— BEGIN Working data —

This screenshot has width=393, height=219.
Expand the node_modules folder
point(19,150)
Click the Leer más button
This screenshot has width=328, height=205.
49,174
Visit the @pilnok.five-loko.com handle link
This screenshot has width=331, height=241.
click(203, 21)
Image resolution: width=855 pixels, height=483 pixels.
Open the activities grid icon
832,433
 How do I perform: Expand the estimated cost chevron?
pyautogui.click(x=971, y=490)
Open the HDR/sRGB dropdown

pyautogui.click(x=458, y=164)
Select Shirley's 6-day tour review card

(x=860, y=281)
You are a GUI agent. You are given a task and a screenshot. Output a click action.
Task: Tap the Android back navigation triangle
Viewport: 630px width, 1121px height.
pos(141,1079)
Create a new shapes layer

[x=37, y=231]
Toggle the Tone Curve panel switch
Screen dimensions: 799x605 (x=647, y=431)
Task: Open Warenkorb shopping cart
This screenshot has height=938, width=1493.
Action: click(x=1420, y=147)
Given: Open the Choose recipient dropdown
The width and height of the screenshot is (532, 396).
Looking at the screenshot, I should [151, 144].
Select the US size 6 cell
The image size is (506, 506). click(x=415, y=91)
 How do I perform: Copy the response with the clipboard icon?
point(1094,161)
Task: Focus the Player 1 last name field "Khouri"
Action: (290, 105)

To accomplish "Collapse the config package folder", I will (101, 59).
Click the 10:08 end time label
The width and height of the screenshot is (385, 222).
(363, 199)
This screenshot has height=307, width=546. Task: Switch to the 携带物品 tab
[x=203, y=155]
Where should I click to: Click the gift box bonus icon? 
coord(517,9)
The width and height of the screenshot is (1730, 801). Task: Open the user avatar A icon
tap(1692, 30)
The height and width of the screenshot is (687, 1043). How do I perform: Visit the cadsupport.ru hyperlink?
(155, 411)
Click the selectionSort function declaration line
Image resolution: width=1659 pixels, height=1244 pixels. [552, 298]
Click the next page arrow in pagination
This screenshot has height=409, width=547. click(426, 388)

— END Working data —

- Goal of the exercise:
Will you set down, word for word, the stretch of lines above from the one containing "will (101, 59)." through the end of the Records?

- Answer to the exercise:
To accomplish "Collapse the config package folder", I will (101, 59).
Click the 10:08 end time label
The width and height of the screenshot is (385, 222).
(363, 199)
This screenshot has height=307, width=546. Task: Switch to the 携带物品 tab
[x=203, y=155]
Where should I click to: Click the gift box bonus icon? 
coord(517,9)
The width and height of the screenshot is (1730, 801). Task: Open the user avatar A icon
tap(1692, 30)
The height and width of the screenshot is (687, 1043). How do I perform: Visit the cadsupport.ru hyperlink?
(155, 411)
Click the selectionSort function declaration line
Image resolution: width=1659 pixels, height=1244 pixels. [552, 298]
Click the next page arrow in pagination
This screenshot has height=409, width=547. click(426, 388)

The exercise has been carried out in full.